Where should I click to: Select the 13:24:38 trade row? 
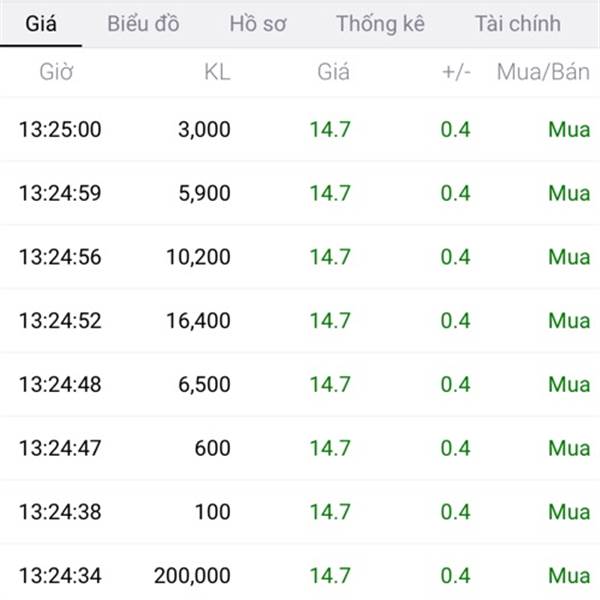[x=300, y=512]
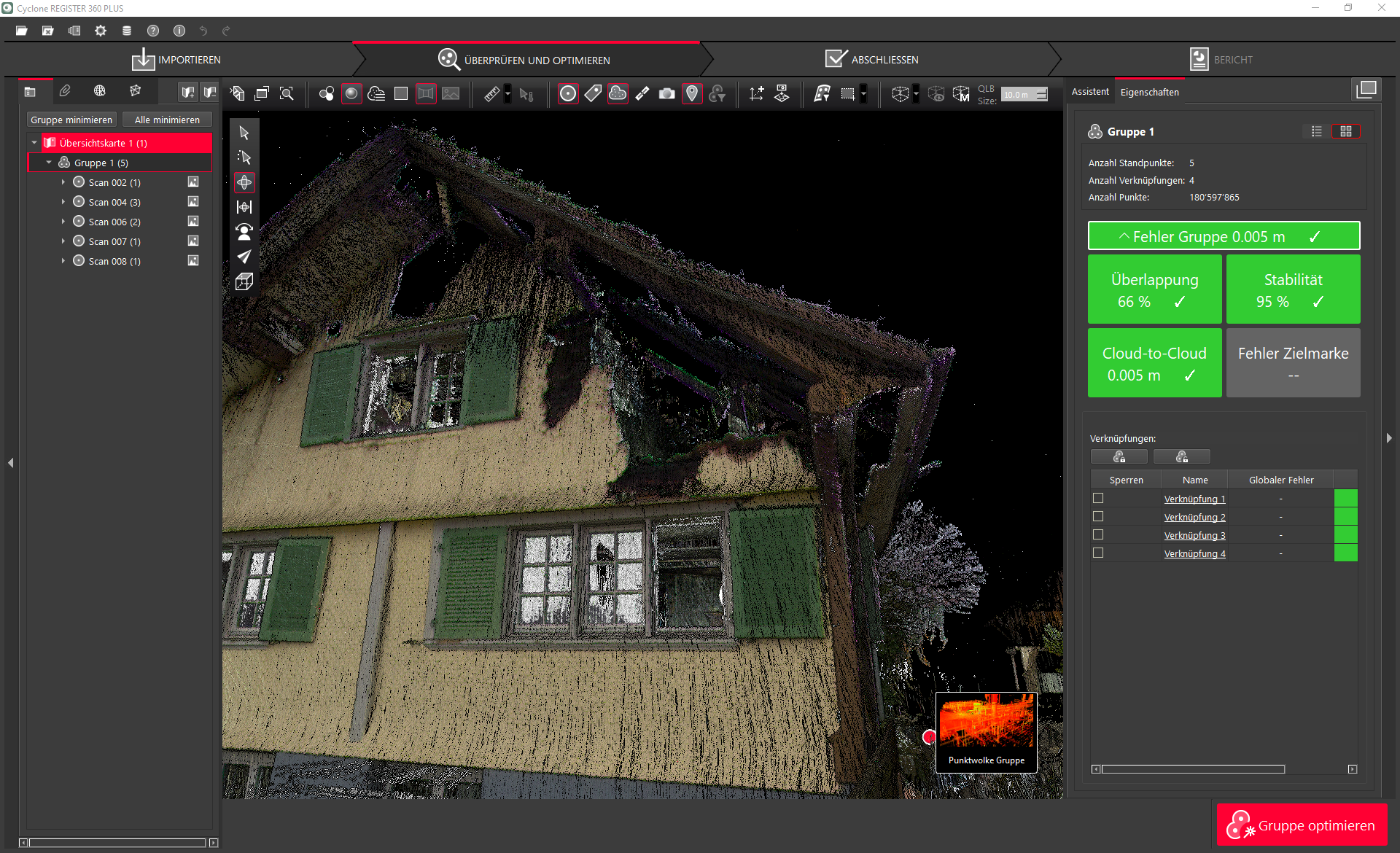The width and height of the screenshot is (1400, 853).
Task: Open the settings gear icon
Action: point(101,31)
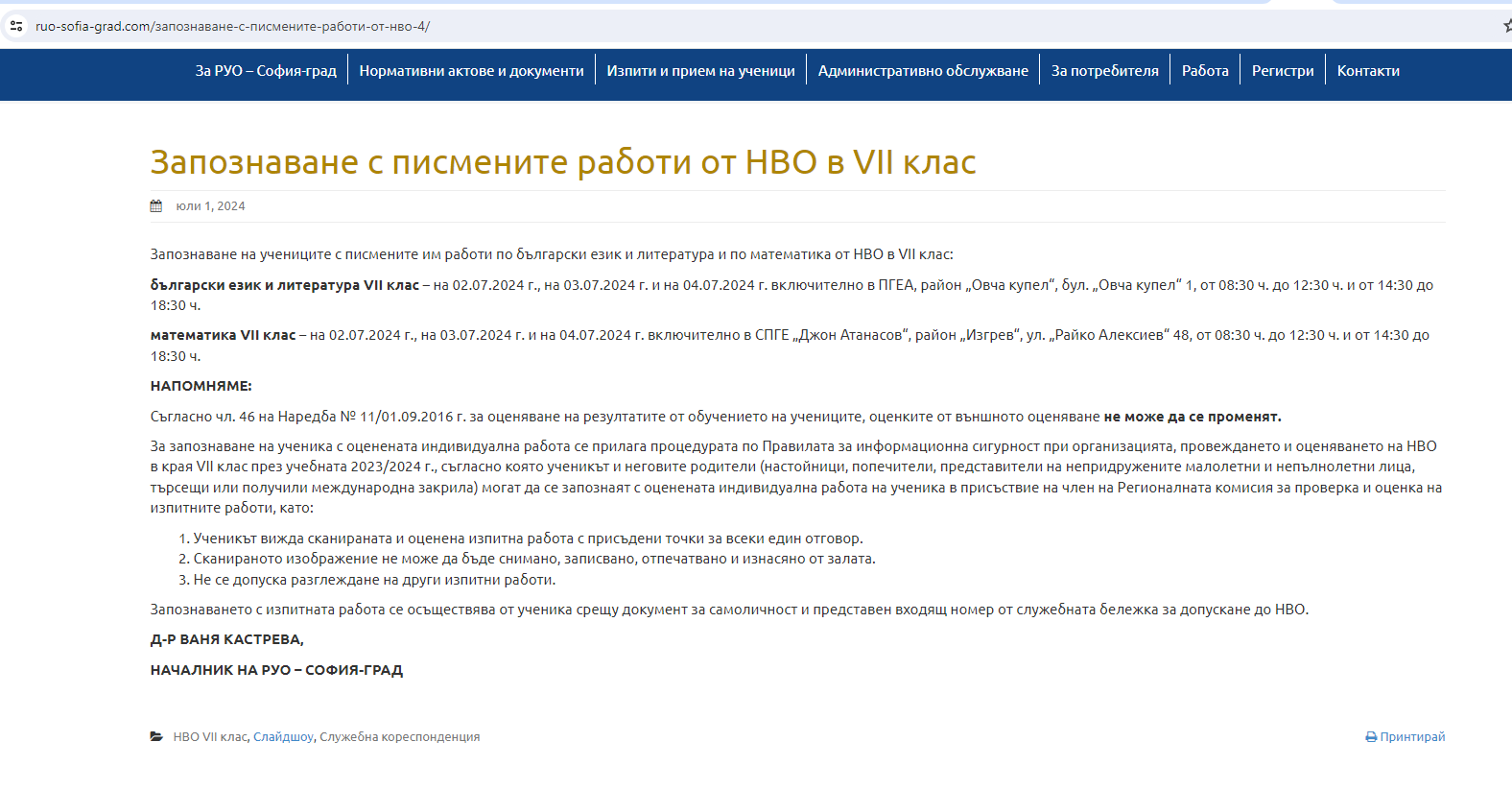Click the site information icon in address bar

tap(16, 26)
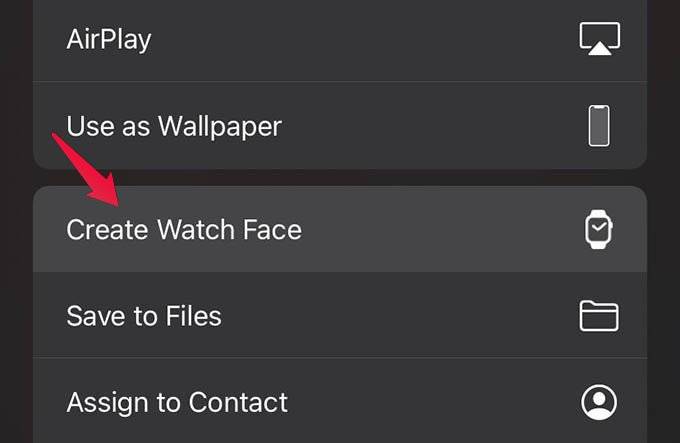This screenshot has width=680, height=443.
Task: Select the AirPlay text label
Action: tap(109, 40)
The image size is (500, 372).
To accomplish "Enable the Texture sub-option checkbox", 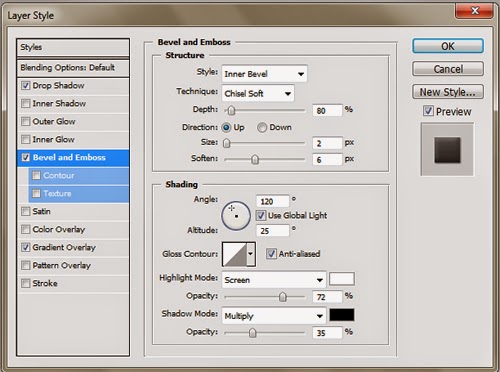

....

Render every line of the items above as a JSON list of strings, one string per line, omitting blank lines. Exclude the pictures from the list.

**The output**
[
  "Where should I click to: Select the 13:24:38 trade row? ",
  "[x=300, y=512]",
  "The width and height of the screenshot is (1400, 853).",
  "Task: Open the settings gear icon",
  "Action: point(101,31)",
  "Click the site information icon in address bar",
  "tap(16, 26)",
  "This screenshot has width=680, height=443.",
  "Task: Select the AirPlay text label",
  "Action: tap(109, 40)",
  "The image size is (500, 372).",
  "To accomplish \"Enable the Texture sub-option checkbox\", "
]